Some of the greatest care must be taken when trying to predict events which have never happened before, or are rare. For example, the potential widespread adoption of all-electric self-driving cars is of interest to many automotive businesses, but there is very little precedent for such a major change to make it forecastable. Simulation forecasting (using a third variable that is known which predicts the rare events) or by comparison forecasting to related trends are possible but often difficult for these cases.

One trick that can help in tricky situations is resampling data. For example, it may be almost impossible to predict daily sales of grocery items, as there is too much randomness in demand. However, predicting the same sales for a less frequent period of time, weekly or monthly sales, is often much more manageable as the randomness averages out across time. There are only so many bananas the locals can eat.

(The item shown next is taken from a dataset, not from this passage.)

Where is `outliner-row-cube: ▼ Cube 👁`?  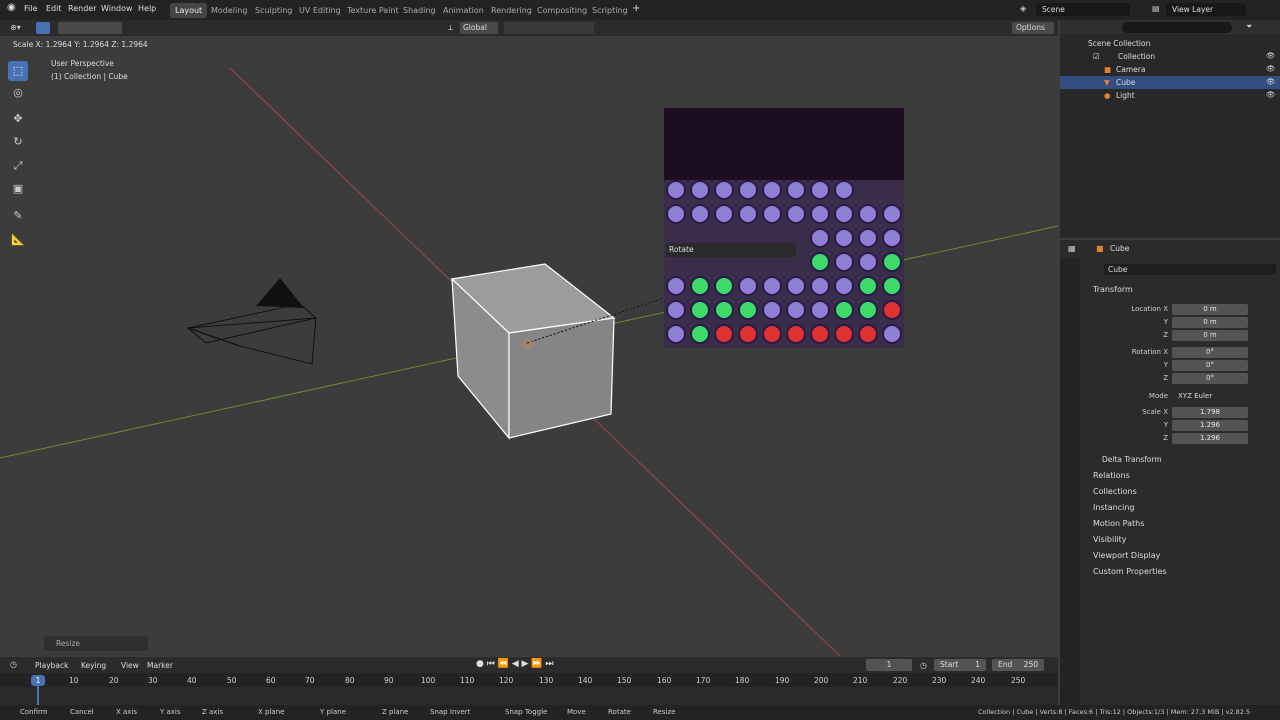 outliner-row-cube: ▼ Cube 👁 is located at coordinates (1170, 82).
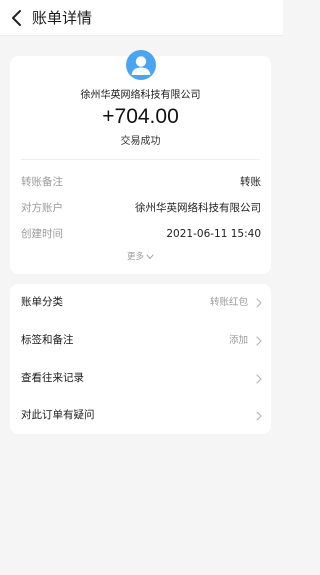 Image resolution: width=320 pixels, height=575 pixels. Describe the element at coordinates (48, 340) in the screenshot. I see `list-item-label: 标签和备注` at that location.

In conclusion, the most value from business forecasting comes from problems that help optimize the use of constrained resources driven by a manageable number of inputs. The use of probabilistic forecasting is important for managing uncertainty. Finally, effort invested into solving problems should be modulated with the understanding that many problems are simply impossible to forecast. Certainly every business has challenges that may be addressed with forecasting, but not every problem has a forecasting solution.